Choice-Learn is a Python package designed to help you formulate, estimate, and deploy discrete choice models, e.g., for assortment planning.
The package provides ready-to-use datasets and models studied in the academic literature. It also provides a lower level use if you wish to customize the specification of the choice model or formulate your own model from scratch. Choice-Learn efficiently handles large-scale choice data by limiting RAM usage.

Choice-Learn uses NumPy and pandas as data backend engines and TensorFlow for models.

## :trident: Table of Contents
  - [Introduction - Discrete Choice Modelling](#introduction---discrete-choice-modelling)
  - [What's in there ?](#whats-in-there-)
  - [Getting Started](#getting-started)
  - [Installation](#installation)
  - [Usage](#usage)
  - [Documentation](#documentation)
  - [Contributing](#contributing)
  - [Citation](#citation)

## :trident: Introduction - Discrete Choice Modelling

Discrete choice models aim at explaining or predicting choices over a set of alternatives. Well known use-cases include analyzing people's choice of mean of transport or products purchases in stores.

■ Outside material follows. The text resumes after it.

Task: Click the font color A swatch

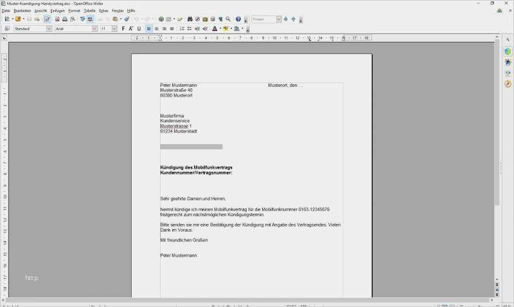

If you are new to choice modelling, you can check this [resource](https://www.publichealth.columbia.edu/research/population-health-methods/discrete-choice-model-and-analysis). The different notebooks from the [Getting Started](#getting-started---fast-track) section can also help you understand choice modelling and more importantly help you for your usecase.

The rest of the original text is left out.